Surprising a dog with a sit command while playing is a great way to teach it.

Dogs will be naughty and disobedient occasionally. I suspect your pup just doesn't fully understand that "sit" is a command, sit means sit no matter what. This is typical for a young dog and I suspect he is far ahead of most pups his age. Many dogs never really learn sit because they are never taught properly.


----------



## Kuttu (8 mo ago)

SRW said:


> Work on obedience in distracting situations. Small distractions first, working up to bigger and multiple distractions such as the park.
> Surprising a dog with a sit command while playing is a great way to teach it.
> 
> Dogs will be naughty and disobedient occasionally. I suspect your pup just doesn't fully understand that "sit" is a command, sit means sit no matter what. This is typical for a young dog and I suspect he is far ahead of most pups his age. Many dogs never really learn sit because they are never taught properly.


True, he is super smart and knows when he can get away with stuff. Ill work on that for sure! Thank you so much for your advice!!


----------



## SRW (Dec 21, 2018)

Kuttu said:


> Thank you so much for your advice!!


Thank you!
Now I’m right back at 50-50 and for helpful versus rude posts.😎


----------



## Kuttu (8 mo ago)

Hey just thought I would give you guys an update. So, unfortunately I could not find any trainers near me that work with prong and e collars (maybe someday). But I did take him to one of the highly rated trainers in my area. We have introduced a whistle. It basically means come and sit in front of me and look at my face.
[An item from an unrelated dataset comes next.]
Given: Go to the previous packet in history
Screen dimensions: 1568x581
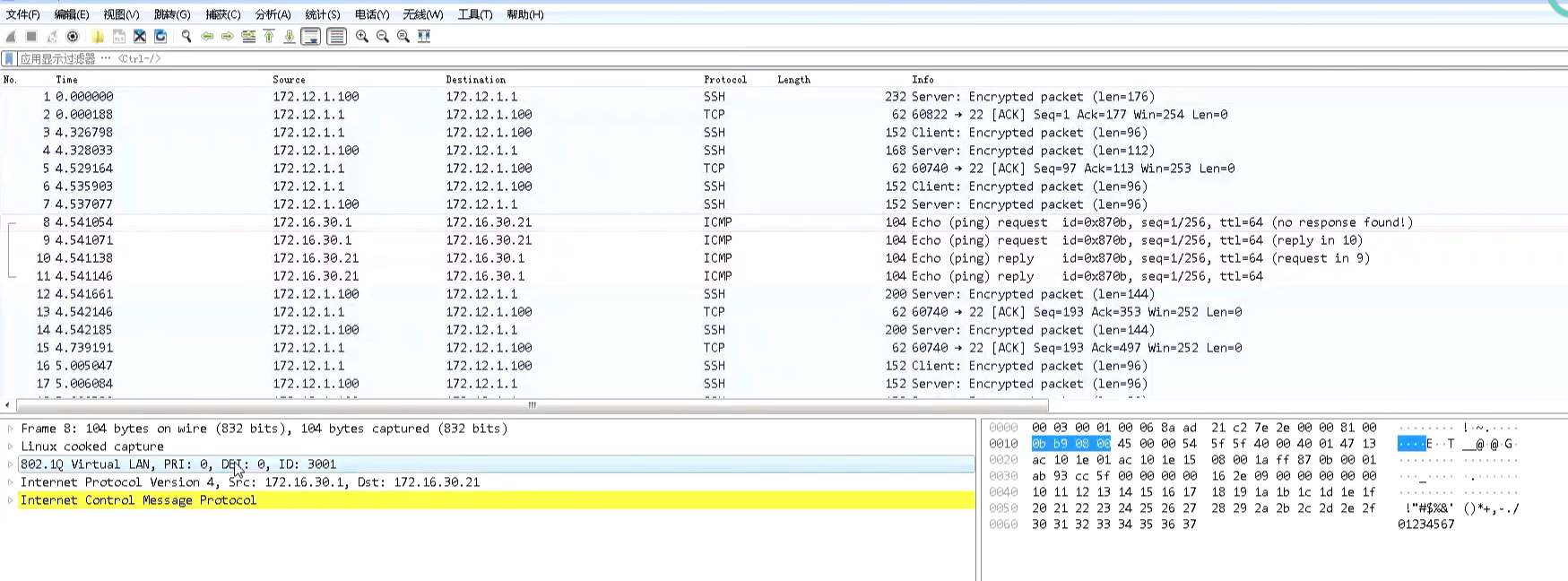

Still a wip but he has improved heaps!


----------



## sevans (Jul 18, 2021)

Kuttu said:


> Hey just thought I would give you guys an update. So, unfortunately I could not find any trainers near me that work with prong and e collars (maybe someday). But I did take him to one of the highly rated trainers in my area. We have introduced a whistle. It basically means come and sit in front of me and look at my face. Still a wip but he has improved heaps!
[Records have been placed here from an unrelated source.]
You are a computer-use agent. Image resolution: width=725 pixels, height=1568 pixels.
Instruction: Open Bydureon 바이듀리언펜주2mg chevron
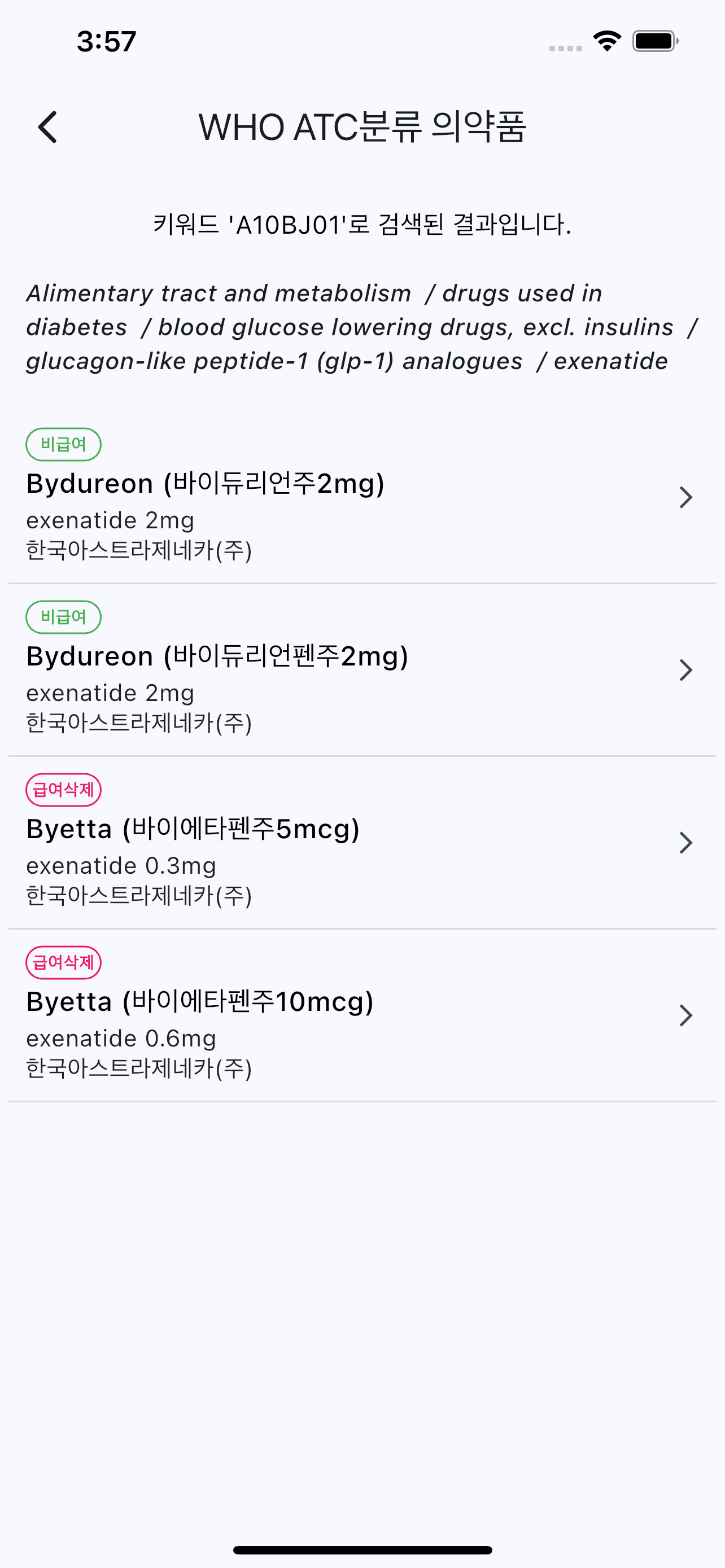coord(685,670)
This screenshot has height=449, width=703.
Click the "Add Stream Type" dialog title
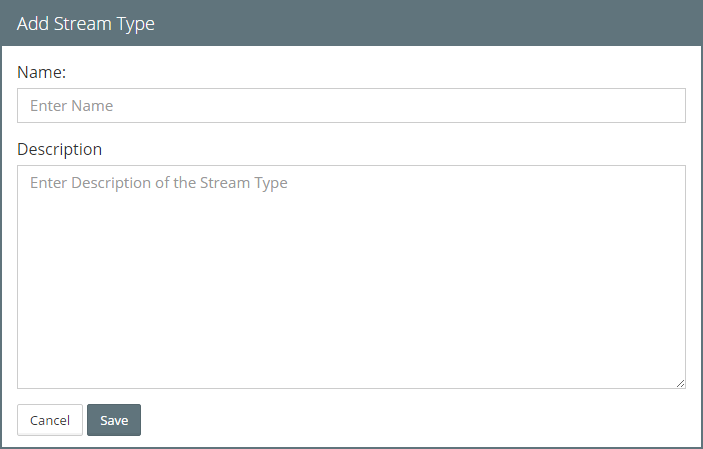point(86,23)
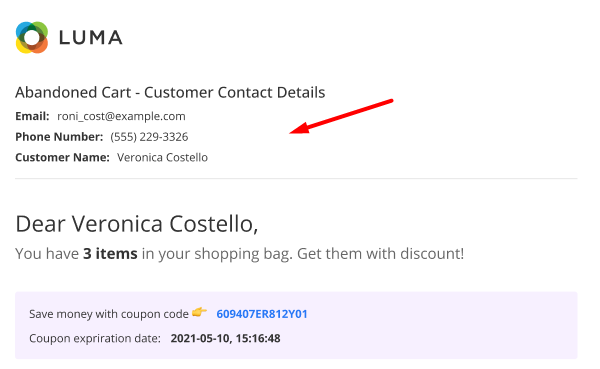600x369 pixels.
Task: Click the 'Email:' label
Action: (32, 116)
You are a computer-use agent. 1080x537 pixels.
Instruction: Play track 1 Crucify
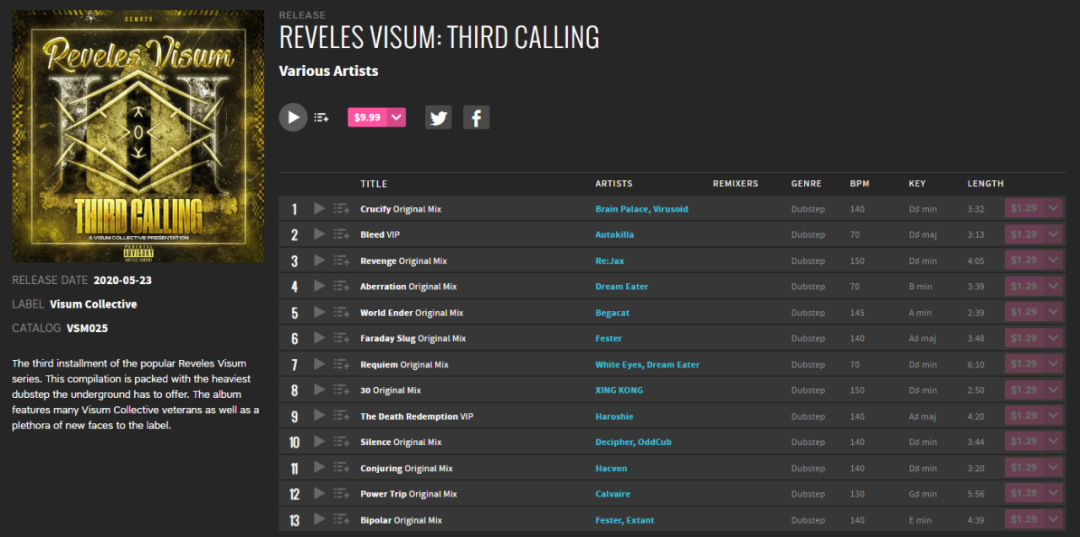point(319,209)
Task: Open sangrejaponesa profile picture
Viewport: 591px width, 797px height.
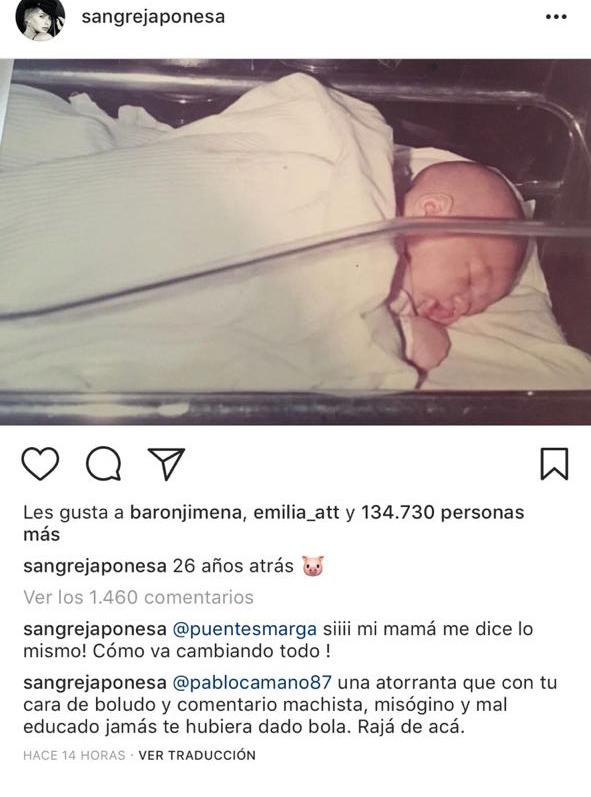Action: 41,18
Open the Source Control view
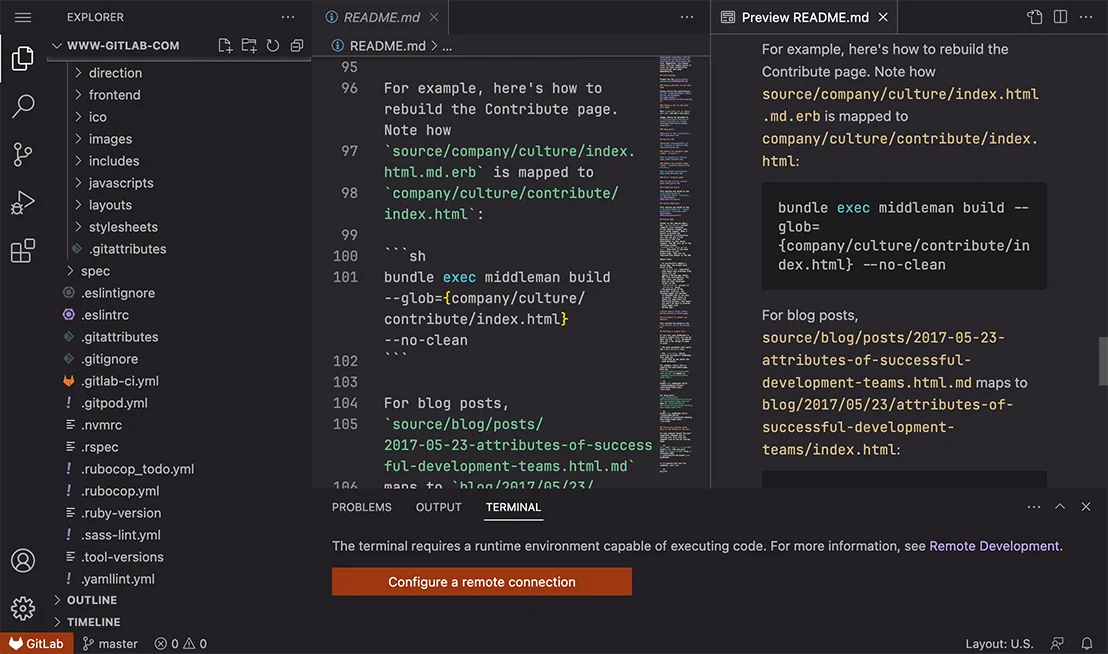Viewport: 1108px width, 654px height. coord(23,154)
Not sure how this is going to help control impulse in a situation where you have a triggering event without conditioning that the whistle actually means something. Food is great when it is an unexpected reward BUT the likelihood that you are going to have a pocket full of treats in a crisis … well, Murphy’s Law. Also- there is going to be a time when the treat is not as important as what is causing the impulse. 
There are some really good videos on the correct use of a prong or e-collar though certainly not preferable to working one on one woith a trainer. R+ training only works with some dogs, in some situations and rarely as an “only” method pnce a dog has already become 
Regardless, hope things work out for you.


----------



## Kuttu (8 mo ago)

sevans said:


> Not sure how this is going to help control impulse in a situation where you have a triggering event without conditioning that the whistle actually means something. Food is great when it is an unexpected reward BUT the likelihood that you are going to have a pocket full of treats in a crisis … well, Murphy’s Law. Also- there is going to be a time when the treat is not as important as what is causing the impulse.
> There are some really good videos on the correct use of a prong or e-collar though certainly not preferable to working one on one woith a trainer. R+ training only works with some dogs, in some situations and rarely as an “only” method pnce a dog has already become
> Regardless, hope things work out for you.
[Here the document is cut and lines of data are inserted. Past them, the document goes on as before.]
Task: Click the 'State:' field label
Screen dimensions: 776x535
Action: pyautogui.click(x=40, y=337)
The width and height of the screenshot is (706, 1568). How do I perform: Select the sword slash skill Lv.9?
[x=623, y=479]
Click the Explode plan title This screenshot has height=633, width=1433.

Fingers crossed they work out. But I rarely use food as the reward here. Continuing on our walk is the reward.
Anyway, I intend to get him prong and e collar trained. Might take a couple months to get everything figured out


----------



## sevans (Jul 18, 2021)

Yes, hope things work out for you.


----------



## Atlasdog (Sep 30, 2020)

I’ve tried everything for walking including the ecollar which my boy loves. He goes off leash with great recall and sit stays etc but walking was terrible. I tried slip knot etc. only thing that worked was a gentle leader. He walks great on that.


----------